The ‘ungoverned spaces’ like FATA have become ‘breeding grounds’ of militants, radical Islamist groups, narcotic traffickers, organised criminal elements and others. They have emerged as a major component of the ‘arc of regional conflict formation’ encompassing areas from Chechnya to Kashmir.
 
FATA, running north to south, forms a 1,200-km wedge between Afghanistan and the NWFP, is home to 3.2 million people, predominantly a huge array of Pushtun tribes.

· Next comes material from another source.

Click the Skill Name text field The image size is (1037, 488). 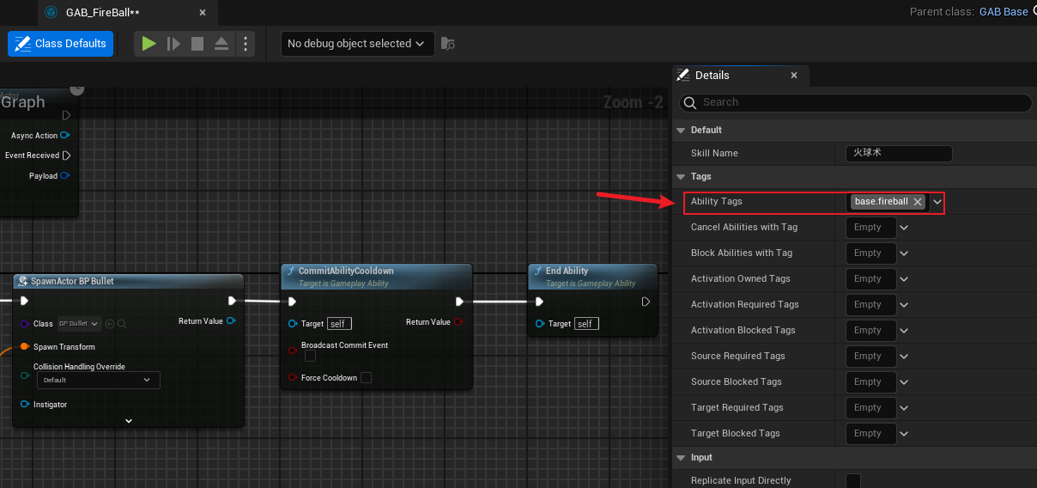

No amount of aid could make these fiercely independent people give up the Taliban and Al Qaeda fugitives who have found refuge there.
 
The Bush Administration, in the face of increasing criticism on its failure to decimate the Taliban and Al Qaeda, has evolved a new counter-terrorism strategy to win the ‘hearts and minds’ campaign by flushing in $750 million of developmental aid over the next five years to FATA. The grand plan, designed as ‘a measure of Washington’s recognition of support for Pakistan’s president, General Musharraf counter terrorism cooperation’, include health and education services, water and sanitation facilities and agricultural development. It aims at integrating FATA into the mainstream and augmenting basic human services with a view to erode the support base for the Al-Qaeda. Identifying increasing support for radical Islam and with underdevelopment and pumping in money without a clear understanding of the local dynamics of the region is surely counterproductive to any American counter-terrorism strategy in the region.
 
The problem of oversight and distribution of aid in a region plagued by violence, lawlessness and insecurity would only help strengthen the hands of the corrupt local political agents and tribal chiefs who are supporting the very groups the American policy-makers seek to eliminate. Alternatively, if aid were to be distributed through alternate delivery mechanisms through Pakistani firms, consulting organisations and NGOs, it would hardly contribute to the process of institution or state building in the area without which any counter-terrorism strategy cannot work.
 
The enormous aid that has flowed to Pakistan’s military regime to recruit its cooperation for counter-terrorism has done met with little success till date. Likewise, the huge developmental aid to Pakistan’s tribal areas runs the danger in emboldening the very forces that the US intends to decimate. Without any clear-sighted counter-terrorism strategy, the global superpower and its trusted ally seem to be floundering.